Problem to solve: Copy the data that follows exactly, and include none of its images.

(Screenshot grounding data)
⟨
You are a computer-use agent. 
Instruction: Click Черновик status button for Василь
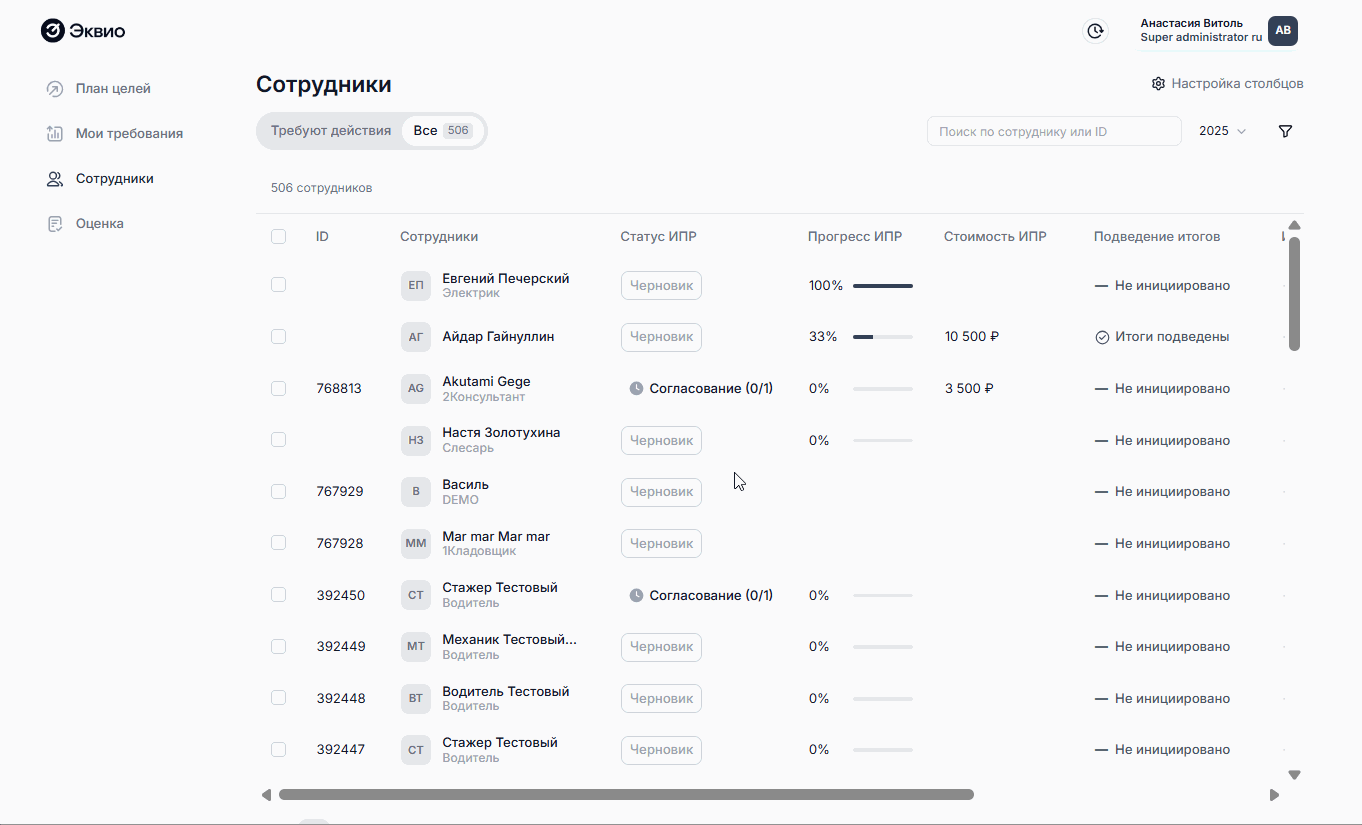tap(661, 492)
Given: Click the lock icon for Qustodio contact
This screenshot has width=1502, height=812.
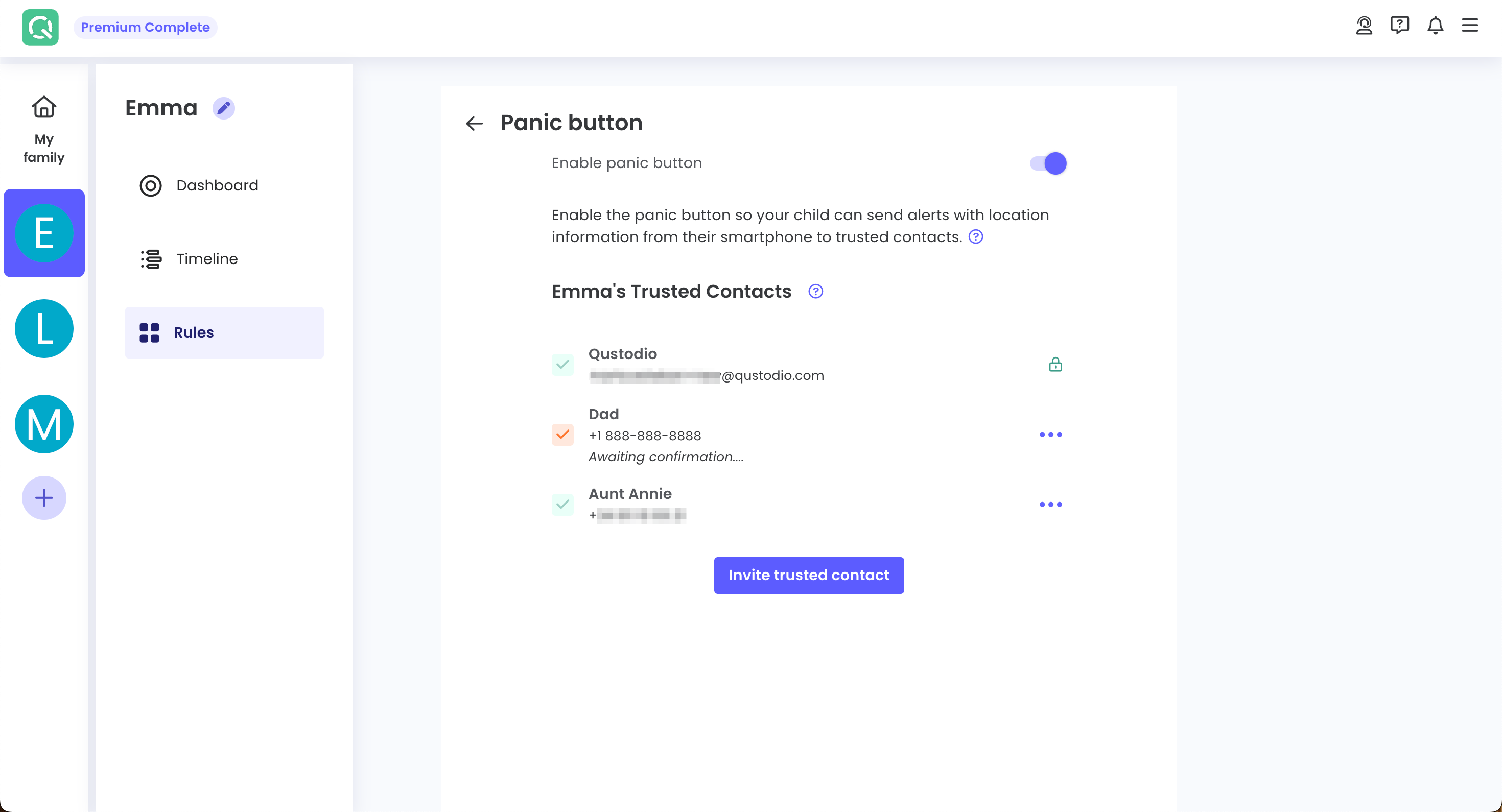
⟩
Answer to this task:
You are a computer-use agent. 
Instruction: Click Черновик status button for Василь
tap(661, 492)
Given: Click the lock icon for Qustodio contact
This screenshot has width=1502, height=812.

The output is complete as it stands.